Gaebler: Googling law school applicants is time consuming

By Dan Martynowicz

According to a recent Kaplan study, 41 percent of law school admissions officers Google search applicants’ names.

This is compared to 27 percent of business school admissions officers, and 20 percent of college admissions officers, as shown by the same survey.

David Gaebler, associate dean and associate professor of law, said he could find little reason why an admissions officer would search an applicant’s name.

“My own personal view is that I wouldn’t bother; it would take too much time,” Gaebler said. “I doubt you would turn up particularly useful information.”

Gaebler said the law schools may be looking for evidence of an applicant’s character. All law schools ask questions regarding character and fitness on the application, as they must attest to state BAR exams regarding a graduates’ character.
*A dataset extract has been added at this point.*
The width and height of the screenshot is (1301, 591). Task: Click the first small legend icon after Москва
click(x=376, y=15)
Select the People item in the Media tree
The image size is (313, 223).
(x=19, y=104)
Gaebler said he was the admissions chair at NIU for a number of years and could remember no circumstance when an applicant’s name was searched online.

“I’ve never run into that,” Gaebler said.
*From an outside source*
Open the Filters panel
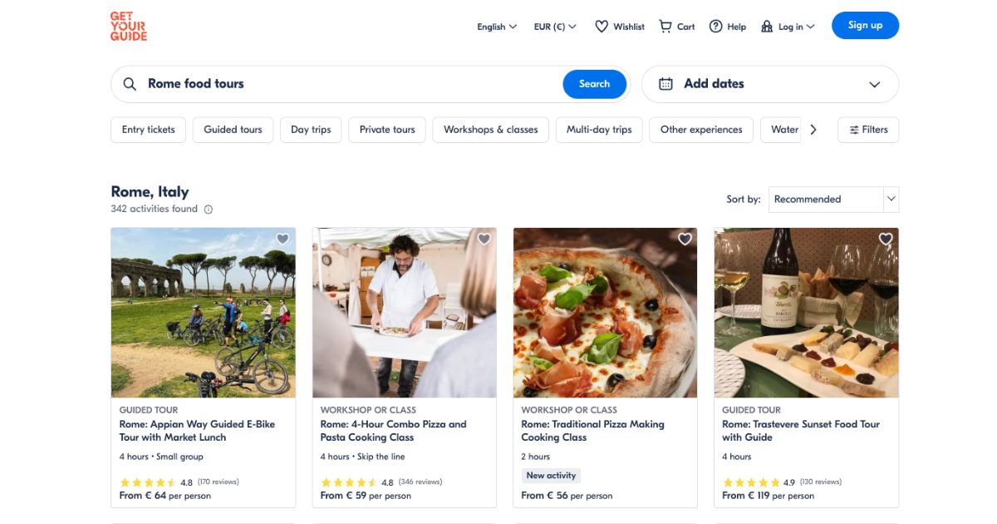 [x=868, y=130]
Gaebler said he never asked the other NIU admissions officers if they google applicants’ names because the idea never occurred to him.
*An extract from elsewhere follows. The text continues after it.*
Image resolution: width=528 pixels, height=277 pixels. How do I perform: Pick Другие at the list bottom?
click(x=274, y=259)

Senior finance major Brian Schwerdtfeger, who was on his way to a job interview at the time, said he was not concerned in the least that employers may search his name online because his Facebook profile and Google search held no negative information.

“My Facebook is set to the highest security, and I’m not on it that much anyway,” Schwerdtfeger said.

Social Media Specialist Holly Nicholson said she felt the process of googling applicants would be very time consuming, and dispelled rumors that schools or businesses could override social networking sites’ privacy settings. Nichols advised having privacy settings on maximum, and using the “approve-tag” feature on Facebook to insure control over your pictures.

“I wouldn’t recommend that people search their applicants online; what they find is almost always out of context,” Nicholson said. “It’s a dangerous road to go down.”